El dominicano es parte de la historia nicaragüense y del sandinismo. Sería indolencia desconocer el drama nica, la profanación de símbolos, la caricaturización de una epopeya, la traición. La recurrente complicidad internacional de la progresía cuando no quiere admitir el fiasco y algo peor, el engaño.
La duda por la intromisión persiste, el pudor por intentar medrar sin padecer, por opinar sin estar. La indecisión vale tanto para Nicaragua como para la Novia del Atlántico, aunque, “de lejos dicen que se ve más claro.” Los temores se esfuman porque la revolución sandinista es uno de los episodios del siglo XX que fue apropiado urbe et orbi y las ocurrencias en la provincia entusiasman y mortifican.

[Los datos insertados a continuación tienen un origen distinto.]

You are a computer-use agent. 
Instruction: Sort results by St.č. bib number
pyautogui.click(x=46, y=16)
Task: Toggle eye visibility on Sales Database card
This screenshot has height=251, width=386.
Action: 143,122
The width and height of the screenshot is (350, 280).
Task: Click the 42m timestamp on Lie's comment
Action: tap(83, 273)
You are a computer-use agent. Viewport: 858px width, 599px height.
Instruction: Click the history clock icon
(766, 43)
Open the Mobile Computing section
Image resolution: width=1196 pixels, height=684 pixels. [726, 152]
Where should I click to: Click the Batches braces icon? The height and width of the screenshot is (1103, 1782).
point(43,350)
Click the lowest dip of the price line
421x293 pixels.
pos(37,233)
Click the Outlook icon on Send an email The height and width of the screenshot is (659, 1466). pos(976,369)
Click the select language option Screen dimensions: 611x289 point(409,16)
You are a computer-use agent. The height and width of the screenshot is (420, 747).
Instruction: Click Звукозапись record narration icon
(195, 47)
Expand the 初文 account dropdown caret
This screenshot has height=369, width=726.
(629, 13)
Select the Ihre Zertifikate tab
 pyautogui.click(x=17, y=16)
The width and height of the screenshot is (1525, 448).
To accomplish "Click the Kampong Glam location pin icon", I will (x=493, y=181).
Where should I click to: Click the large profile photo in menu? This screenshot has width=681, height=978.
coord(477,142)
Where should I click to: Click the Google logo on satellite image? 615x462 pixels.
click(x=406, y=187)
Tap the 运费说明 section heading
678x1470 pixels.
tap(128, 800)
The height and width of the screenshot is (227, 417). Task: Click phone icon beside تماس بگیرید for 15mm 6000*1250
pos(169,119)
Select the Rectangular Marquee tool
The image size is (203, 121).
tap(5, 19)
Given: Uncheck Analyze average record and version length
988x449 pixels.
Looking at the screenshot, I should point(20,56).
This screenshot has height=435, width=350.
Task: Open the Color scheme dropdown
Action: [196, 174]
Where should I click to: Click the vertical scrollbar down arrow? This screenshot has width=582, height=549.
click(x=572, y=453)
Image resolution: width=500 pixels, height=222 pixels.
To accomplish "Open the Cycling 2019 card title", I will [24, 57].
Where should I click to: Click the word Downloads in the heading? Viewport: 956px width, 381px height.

Veinte años después del 59 cubano, el Frente Sandinista de Liberación Nacional -FSLN- renovó la esperanza. Aquel julio del 1979 fue una clarinada gloriosa. La última utopía que encandiló la juventud forjada con las limitaciones de la represión y fascinada con las posibilidades democráticas. Comenzó el intento formal después de las batallas, con los cadáveres esparcidos entre montañas y lagos, con aquella Junta de Reconstrucción Nacional presidida por Daniel Ortega Saavedra y por el grupo de combatientes sandinistas dispuestos a erradicar la atrocidad de los Somoza. Hubo momentos memorables. Legiones de jóvenes llegaban para alfabetizar y cantar las bondades de ese intento igualitario, redentor. “Mañana, hijo mío, todo será distinto… se escuchaba en cualquier rincón. El poema del preso político Edwin Castro Rodríguez, se repetía: “sin látigo, ni cárcel, ni fusil que supriman las ideas.” Durante 11 años el sandinismo intentó conjurar las deserciones. Difícil contener la decepción. La derrota del 1990 marcó otro rumbo. La entereza de Sergio Ramírez Ortega fue contundente, su lacerante testimonio está en “Adiós Muchachos”- Memoria de la Revolución Sandinista-. Los escándalos se multiplicaban, la codicia desnudaba heroísmos. Gioconda Belli describió a Daniel como un ladino y a ninguno importó el abuso convertido en burla contra su hijastra Zoilamérica. Daniel recuperó el poder en el año 2007 y ahí continúa, con la siniestra vicepresidenta y un repudio colectivo enfrentado con violencia. Terrible el trance con solidaridades perdidas. Fuerza de volcán necesita el proceso nica para reinventarse. Y a los puertoplateños, por ahora, nos corresponde, sin miramientos fatuos, defender con orgullo, el terruño.